Having had such solid success on the foodservice side, the big push for growth on the global marketplace is via retail placements of the Rastelli brands. The brand already sells case-ready retail steaks in the Ukraine, and Tony Rastelli had plans at presstime to head to the Middle East to develop an American steak program with a supermarket chain there.
“They equate the U.S. products as being of high quality,” he says. “We’re taking all the knowledge and experience we have with our customers in the United States and making a thrust into the retail sector with Rastelli-branded products.”
On the export side, the company currently services all of the military contracts, Tony says. Thus, Rastelli Global is working to gain more franchise business and become the “sole distributor and information provider” to more of its customers.
Meanwhile, Rastelli Direct’s online reach has grown as well.
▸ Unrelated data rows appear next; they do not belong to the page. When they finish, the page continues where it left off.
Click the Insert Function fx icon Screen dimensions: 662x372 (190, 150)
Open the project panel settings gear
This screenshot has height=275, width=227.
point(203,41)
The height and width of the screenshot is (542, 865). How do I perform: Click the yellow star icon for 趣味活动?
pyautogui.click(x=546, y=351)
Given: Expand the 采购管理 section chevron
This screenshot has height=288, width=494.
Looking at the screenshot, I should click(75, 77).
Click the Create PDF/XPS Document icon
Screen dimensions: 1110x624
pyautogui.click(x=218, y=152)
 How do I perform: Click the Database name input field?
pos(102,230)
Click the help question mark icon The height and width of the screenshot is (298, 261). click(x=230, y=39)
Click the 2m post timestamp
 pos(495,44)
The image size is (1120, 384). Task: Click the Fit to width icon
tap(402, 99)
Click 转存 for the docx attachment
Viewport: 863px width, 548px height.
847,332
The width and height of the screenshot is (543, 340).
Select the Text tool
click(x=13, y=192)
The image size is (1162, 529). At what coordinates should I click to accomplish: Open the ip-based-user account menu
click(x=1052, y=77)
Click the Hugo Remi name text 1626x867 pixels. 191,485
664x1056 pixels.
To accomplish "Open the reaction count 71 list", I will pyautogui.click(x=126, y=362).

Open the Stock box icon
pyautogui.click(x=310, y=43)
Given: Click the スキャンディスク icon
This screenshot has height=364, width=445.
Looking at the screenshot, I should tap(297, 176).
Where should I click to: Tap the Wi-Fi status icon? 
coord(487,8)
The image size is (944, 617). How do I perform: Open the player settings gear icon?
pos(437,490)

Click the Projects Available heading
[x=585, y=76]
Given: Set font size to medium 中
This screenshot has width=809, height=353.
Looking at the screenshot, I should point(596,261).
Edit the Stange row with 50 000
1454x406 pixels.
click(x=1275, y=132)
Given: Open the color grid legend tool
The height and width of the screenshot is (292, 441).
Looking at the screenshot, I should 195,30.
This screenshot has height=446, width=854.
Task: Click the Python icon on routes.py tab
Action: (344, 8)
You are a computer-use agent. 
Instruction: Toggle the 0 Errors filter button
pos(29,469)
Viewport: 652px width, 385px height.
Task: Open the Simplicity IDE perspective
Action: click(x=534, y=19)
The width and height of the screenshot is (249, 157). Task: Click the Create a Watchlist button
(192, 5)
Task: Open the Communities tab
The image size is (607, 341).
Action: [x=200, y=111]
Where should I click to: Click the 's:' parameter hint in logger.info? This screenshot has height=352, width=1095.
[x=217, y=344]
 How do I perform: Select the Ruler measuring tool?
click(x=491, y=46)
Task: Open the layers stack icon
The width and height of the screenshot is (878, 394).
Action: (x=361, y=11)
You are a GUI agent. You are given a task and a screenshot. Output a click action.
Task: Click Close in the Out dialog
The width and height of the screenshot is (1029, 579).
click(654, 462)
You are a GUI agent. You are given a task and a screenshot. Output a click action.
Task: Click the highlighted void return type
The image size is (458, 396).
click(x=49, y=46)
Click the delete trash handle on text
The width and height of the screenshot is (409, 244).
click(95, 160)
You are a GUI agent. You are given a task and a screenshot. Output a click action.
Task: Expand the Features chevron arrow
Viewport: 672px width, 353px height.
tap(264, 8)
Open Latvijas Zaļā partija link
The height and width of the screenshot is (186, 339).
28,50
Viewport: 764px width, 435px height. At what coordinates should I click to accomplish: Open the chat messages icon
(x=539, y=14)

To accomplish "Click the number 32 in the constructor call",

Orders can be placed online in the countries of Bahrain and Kuwait, and more opportunities for growth exist there.
According to Tony, the phrases, “We can’t,” or “We won’t,” are not uttered in meetings, and given the company’s explosive and expansive growth globally, it appears to ring true.
“We might say, ‘This may be painful,’ but there is always a way to overcome everything,” he says. “So it comes down to, we like to be faced with challenges because the satisfaction of overcoming those challenges is really what makes life meaningful — to find solutions for ourselves and our customer partners.”
Many companies take on those challenges, but Tony believes that Rastelli Foods’ success stems from its adherence to the family values and morals.
“Whether it’s opening a store or doing business internationally, we believe in family first, doing the right things right, and being very open and transparent,” he says. “That basically has made us one of the largest consolidators overseas and one of the most successful producers in the United States.”